— START OF Entries provided —

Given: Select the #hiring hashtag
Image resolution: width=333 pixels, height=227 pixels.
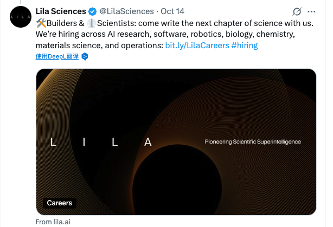Looking at the screenshot, I should [x=245, y=46].
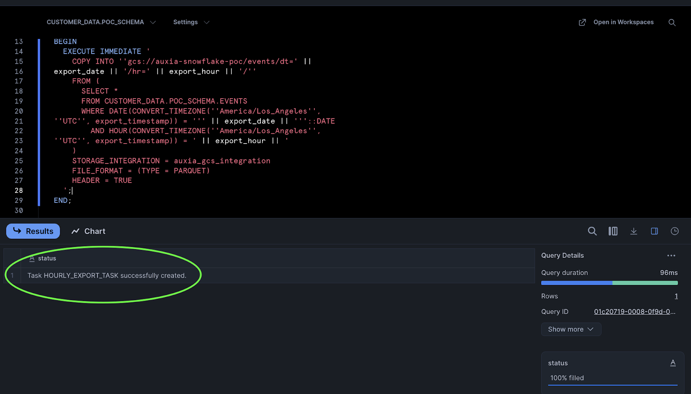Click Open in Workspaces link

point(623,22)
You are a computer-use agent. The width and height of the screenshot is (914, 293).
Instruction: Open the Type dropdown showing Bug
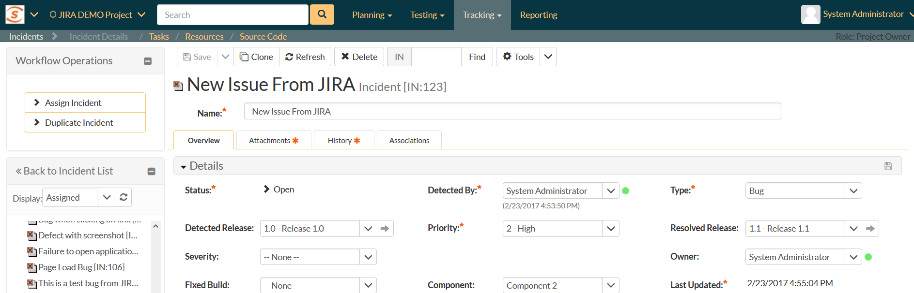point(853,191)
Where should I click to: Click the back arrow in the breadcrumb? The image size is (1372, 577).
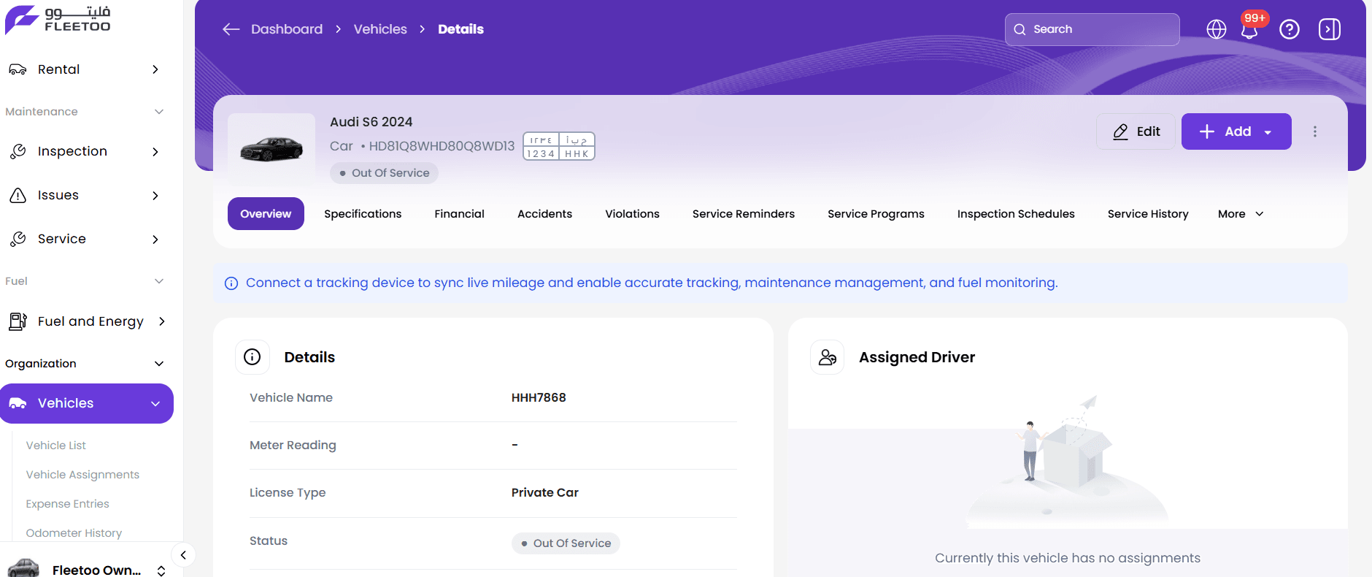(231, 29)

— END OF Entries provided —

**Task brief**
Please change "dropdown" to "drop-down menu" throughout the data above and write it out again, with everything else kept as it is. Leave the pictures out.

**Result of the task**
Given: Select the #hiring hashtag
Image resolution: width=333 pixels, height=227 pixels.
Looking at the screenshot, I should [x=245, y=46].
Click Open in Workspaces link

point(623,22)
You are a computer-use agent. The width and height of the screenshot is (914, 293).
Instruction: Open the Type drop-down menu showing Bug
point(853,191)
Where should I click to: Click the back arrow in the breadcrumb? The image size is (1372, 577).
(231, 29)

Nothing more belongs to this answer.